Still, the day was not over. In spite of Colorado welcoming me with its colorful vistas, the other part of the snarky post about “hope your birthday sucked” started festering and for a little while I was seriously contemplating spending the evening wallowing antisocially at home by myself while trying to make a dent in cleaning up the post-Flipside mess, as a defensive move to avoid potential inevitable further birthday suckiness. But then it dawned on me that letting fear of suckiness win would only guarantee a sucky birthday. It is what it is and it isn’t what it isn’t. Furthermore, it would seem mighty rude of me to let some snarky indirect comment overshadow all the kind wonderful amazingly sticky sweet things all my other friends said to me. Like Greg says, all of my wallowing is unbecoming, and I didn’t want to let friends and family down. So I picked myself up off the floorboard and invited some of my close friends to meet for dinner.
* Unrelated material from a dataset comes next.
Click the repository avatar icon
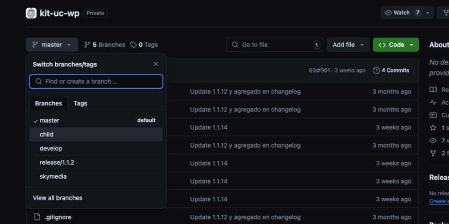The height and width of the screenshot is (224, 449). point(31,13)
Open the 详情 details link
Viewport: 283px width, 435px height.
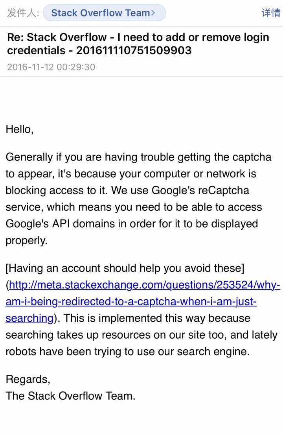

I warned them I was a little cranky and one well-meaning friend did try to rain on my parade a little but I let her know I wasn’t having any of it today. I know she was only trying to help, and she’s right, only she’s wrong, just as am I, but this day I played judge and overruled her.
If there is any point to all of this it is something that was kicking around in my head the previous day anyway, in that you can always say “no thank you” to someone’s manifestation on you. There’s no saying it won’t boomerang back to you later or deflect and hit someone else instead, however. Maybe that’s how this one came my way in the first place. And now some other poor sap in Dumas is wiping giraffe shit off their windshield.
When all was said and not done and the day was over, the only raining I ended up saying “yes please thank you may I have another” was in the form of the myriad toppings sprinkled and hot fudge drizzled over some froyo.
Before someone suggests I was hallucinating again, I’ll have you know that this sort of “that which was written shall come to pass, but those Rainy Day wipers were never meant to last*” thing has in fact happened to me before. Frequently it involves weather. Sometimes I wonder if I’m not some sort of figment of Hitchhiker’s Guide author Douglas Adams’ manifestation, namely the lorry-driving (that’s British for tractor-trailer) Rob McKenna, aka the Rain God. He had 231 types of rain. I’ve started my own tally, I’ve probably missed a few, but I figure I’m up to at least 14 now.
*About the wipers quote: Last summer I bought Rainy Day brand windshield wipers and the guy at the counter helpfully warned me they wouldn’t last very long. I shared this with the world and my friend Jean had said then that I should write a poem about it, I tried but really only came up with that sad excuse of a two-liner above. Meanwhile, I finally replaced those Rainy Day wipers just before my Texas adventure, and found that the helpful guy was in fact correct, for they are now branded as Rain Guard wipers. Wonder if they are improved to withstand giraffe rain.